Chosen
Page 18
“So, my father has figured it out,” he said, leaning against the dark wall, his arms folded as if at his ease. “You better think of what you’re going to do about it fast. There are going to be a lot of guards swarming all over the place very soon. They might be a little pissed off.”
She shook her head, but she was afraid he was right. “He won’t send guards to the Temple based off the story of one man, who in a short time won’t be able to remember what he said.”
“Is that what you do when the truth gets in the way of your plans?” Dain asked. “Make people forget? That’s convenient.”
“It’s necessary.”
“You change a man’s memory and make him seem a fool, or even crazy to suit your purpose. What about changing the Lord Chancellor’s memory? You’re going to have to. He’s already checked this guy out. If he took it to my father, Xavier believes him. Now you have to change the King’s memory, and all the Surrogates too. The entire top tier of Cobalt’s government. Didn’t you people get in trouble a few hundred years ago for this kind of thing? Come to think of it, there were a lot of executions, weren’t there?”
Carryn wanted him to stop talking.

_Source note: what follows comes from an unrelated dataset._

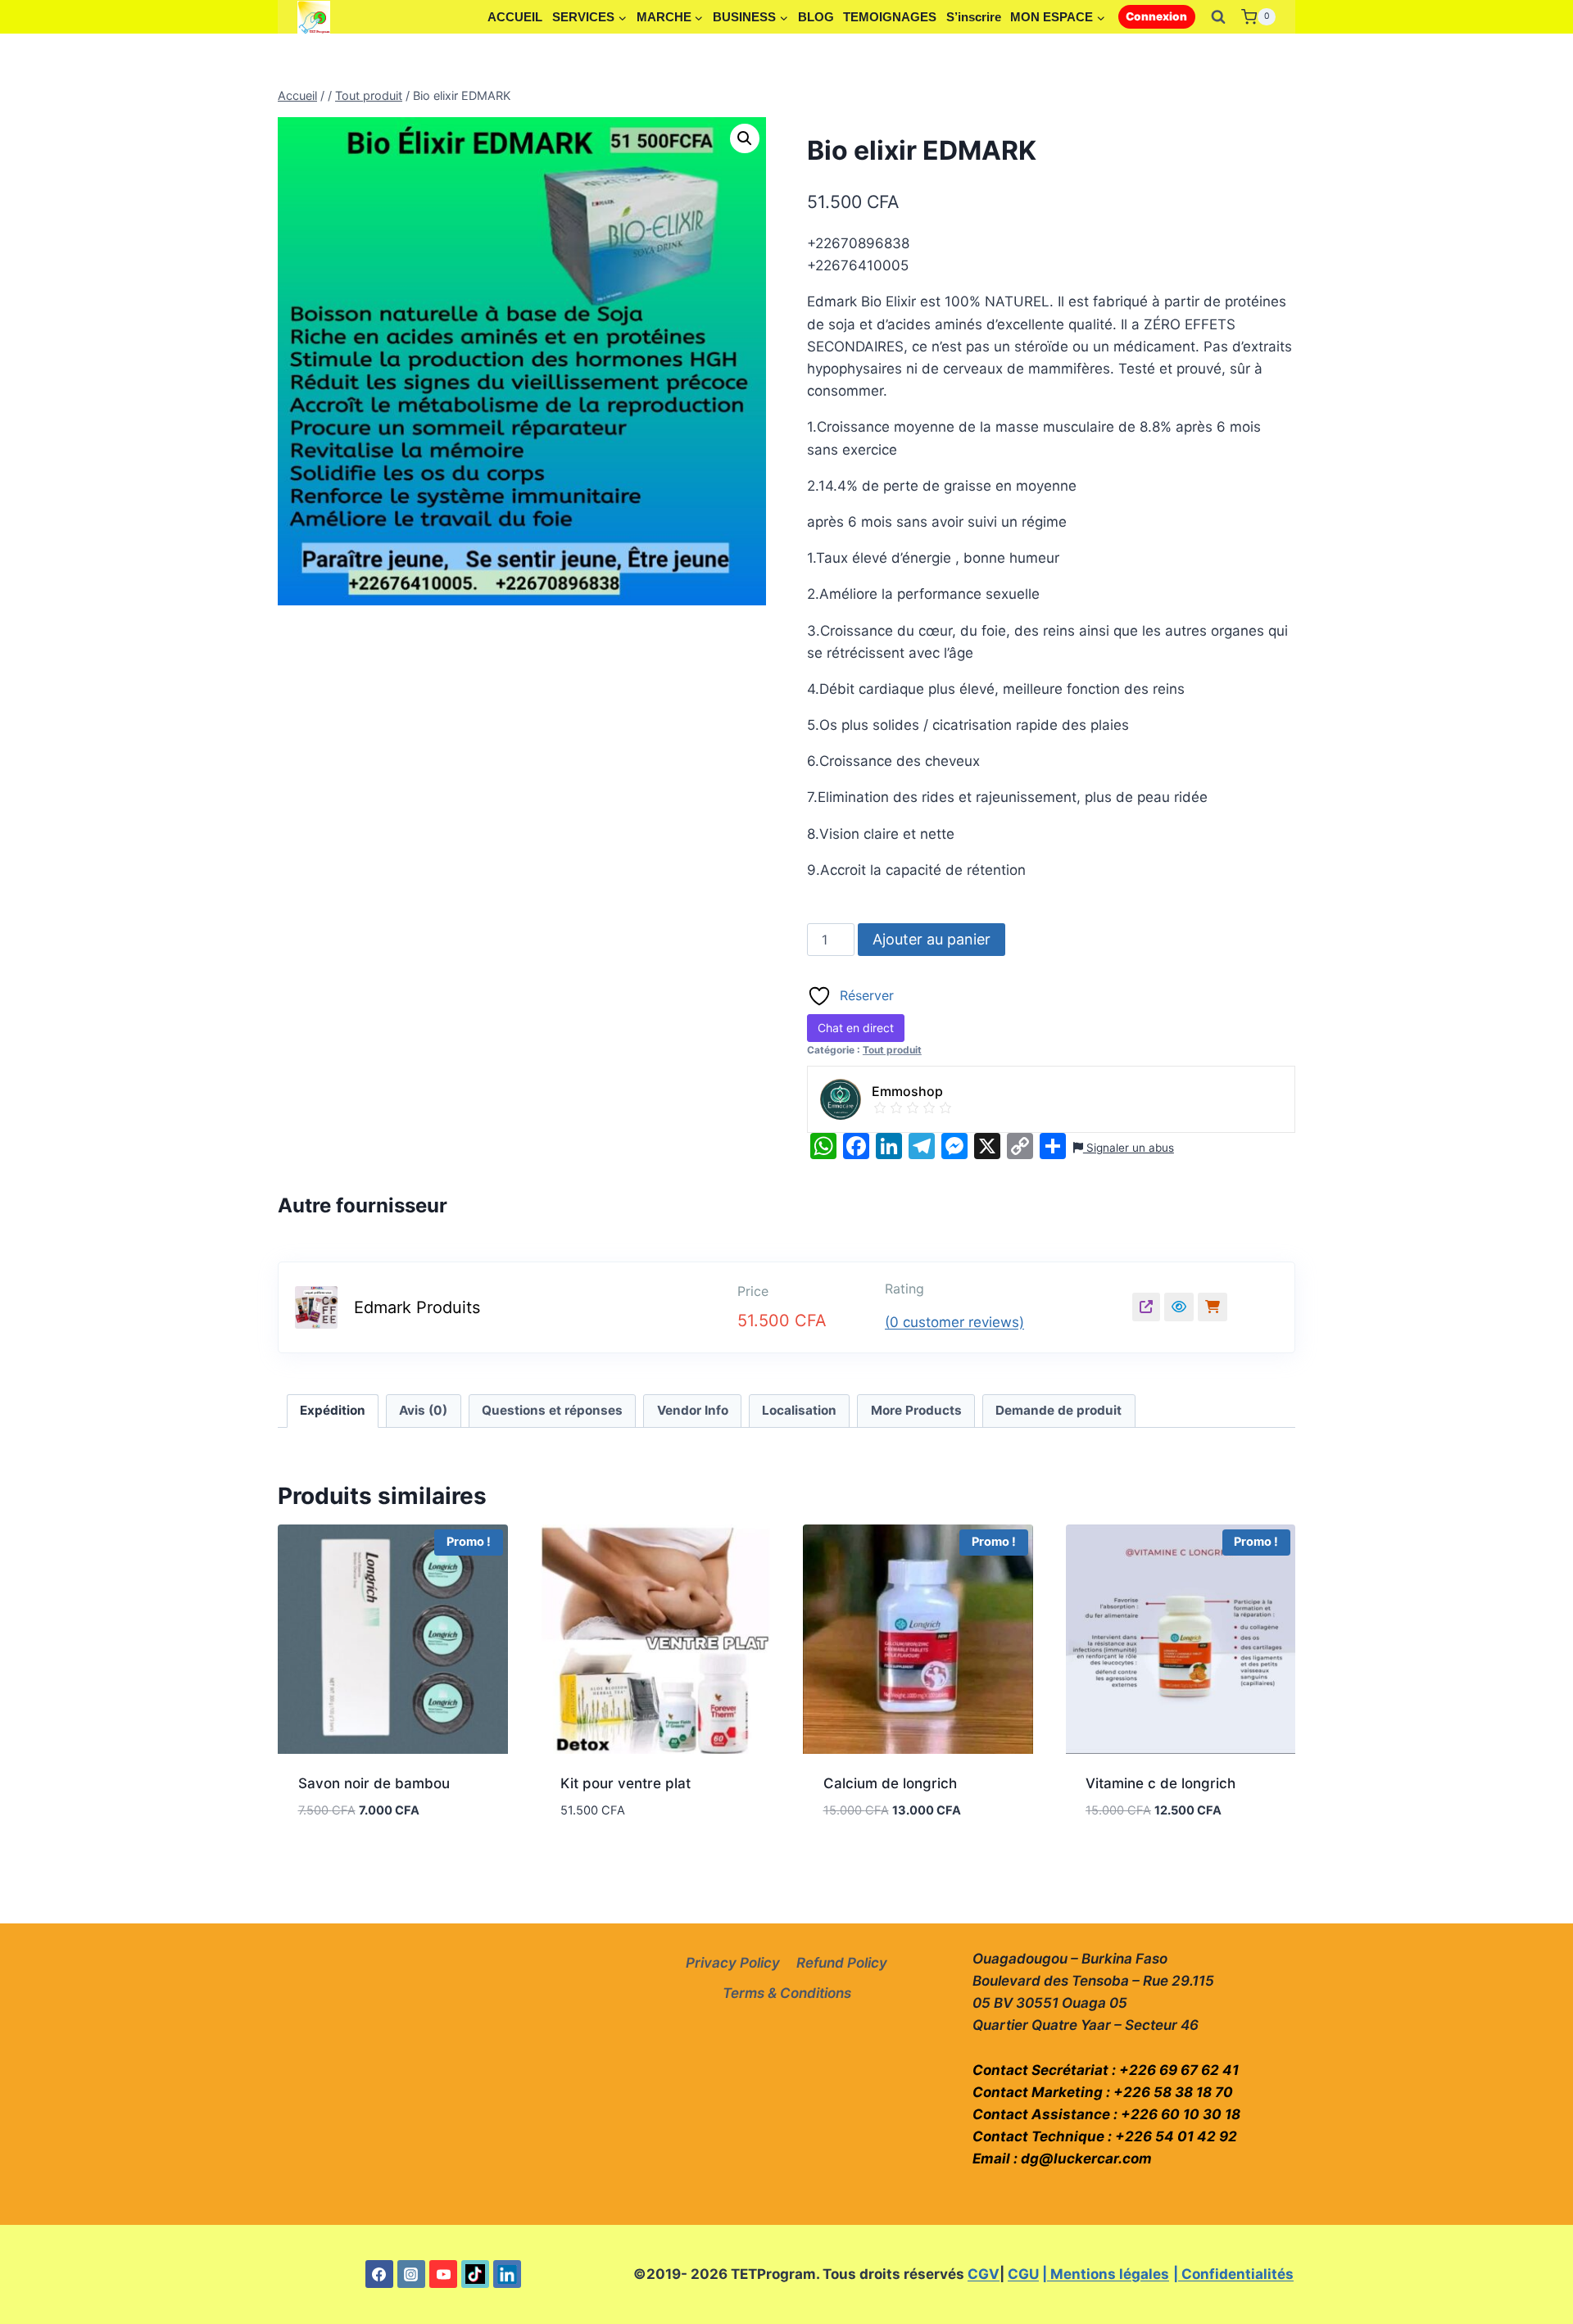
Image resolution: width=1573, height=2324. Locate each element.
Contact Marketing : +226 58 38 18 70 (1102, 2092)
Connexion (1156, 16)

It was hard to think past the terrible list of actions he set out before her, measures she knew she’d have to go along with in order to stop a catastrophe.
“You need to come up with a different plan, lady,” he said, and turned back to set his hands against the darkness. “The guards are already deployed. When those men think that there’s danger to the King, they act pretty fast.”
Dain pushed against the barrier and gained a step. He was almost to the corner of the hall with the Room of Orbs. Carryn wondered how they would hide him.
“So what are you going to do when they get here?” Dain asked. “Have that plan yet?”
“What are you going to do?” she asked. “Leave?”
“You people kidnapped me, brought me here, put me in front of this thing, and said stop it.”
“We had to.”
“And you nearly killed my brother,” he said. “Exactly what do I owe you?”
“Dain—”
“It was the only way to get Dynan where he needed to be.” Maralt was already half way down the hall before they noticed him. Carryn didn’t think he was supposed to be there after what the High Bishop said. “We had to.”
“We? I seem to remember you were the only one there,” Dain said, leaving the wall again and going right up to him.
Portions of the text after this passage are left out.